THE RECORDS —

- - -

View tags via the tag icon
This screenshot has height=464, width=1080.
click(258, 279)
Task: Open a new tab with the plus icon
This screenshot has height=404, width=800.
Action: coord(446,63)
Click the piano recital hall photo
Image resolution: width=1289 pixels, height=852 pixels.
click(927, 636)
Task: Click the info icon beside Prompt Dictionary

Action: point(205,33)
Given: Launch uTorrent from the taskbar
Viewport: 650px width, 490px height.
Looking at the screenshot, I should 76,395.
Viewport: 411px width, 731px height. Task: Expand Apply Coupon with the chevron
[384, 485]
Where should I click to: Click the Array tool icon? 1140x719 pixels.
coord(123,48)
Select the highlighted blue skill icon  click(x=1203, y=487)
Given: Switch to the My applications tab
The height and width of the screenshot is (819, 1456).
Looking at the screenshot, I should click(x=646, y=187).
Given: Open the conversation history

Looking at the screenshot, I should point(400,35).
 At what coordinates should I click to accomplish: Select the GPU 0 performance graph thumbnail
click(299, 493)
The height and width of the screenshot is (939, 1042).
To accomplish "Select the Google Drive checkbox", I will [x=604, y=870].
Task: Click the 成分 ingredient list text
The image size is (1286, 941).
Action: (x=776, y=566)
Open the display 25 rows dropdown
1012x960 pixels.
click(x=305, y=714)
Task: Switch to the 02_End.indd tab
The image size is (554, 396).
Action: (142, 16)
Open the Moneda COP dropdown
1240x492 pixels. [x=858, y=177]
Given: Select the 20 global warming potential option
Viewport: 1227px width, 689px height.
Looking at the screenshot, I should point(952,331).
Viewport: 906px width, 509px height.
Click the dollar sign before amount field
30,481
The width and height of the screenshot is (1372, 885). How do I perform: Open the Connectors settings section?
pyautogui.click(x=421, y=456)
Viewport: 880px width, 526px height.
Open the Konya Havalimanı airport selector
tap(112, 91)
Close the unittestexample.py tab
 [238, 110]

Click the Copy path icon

- - -

INSTRUCTION — Copy the records from the start through the line containing "click(299, 493)", keeping every line exactly as it is.

FINISHED ANSWER —
View tags via the tag icon
This screenshot has height=464, width=1080.
click(258, 279)
Task: Open a new tab with the plus icon
This screenshot has height=404, width=800.
Action: coord(446,63)
Click the piano recital hall photo
Image resolution: width=1289 pixels, height=852 pixels.
click(927, 636)
Task: Click the info icon beside Prompt Dictionary

Action: point(205,33)
Given: Launch uTorrent from the taskbar
Viewport: 650px width, 490px height.
Looking at the screenshot, I should 76,395.
Viewport: 411px width, 731px height. Task: Expand Apply Coupon with the chevron
[384, 485]
Where should I click to: Click the Array tool icon? 1140x719 pixels.
coord(123,48)
Select the highlighted blue skill icon  click(x=1203, y=487)
Given: Switch to the My applications tab
The height and width of the screenshot is (819, 1456).
Looking at the screenshot, I should click(x=646, y=187).
Given: Open the conversation history

Looking at the screenshot, I should point(400,35).
 At what coordinates should I click to accomplish: Select the GPU 0 performance graph thumbnail
click(299, 493)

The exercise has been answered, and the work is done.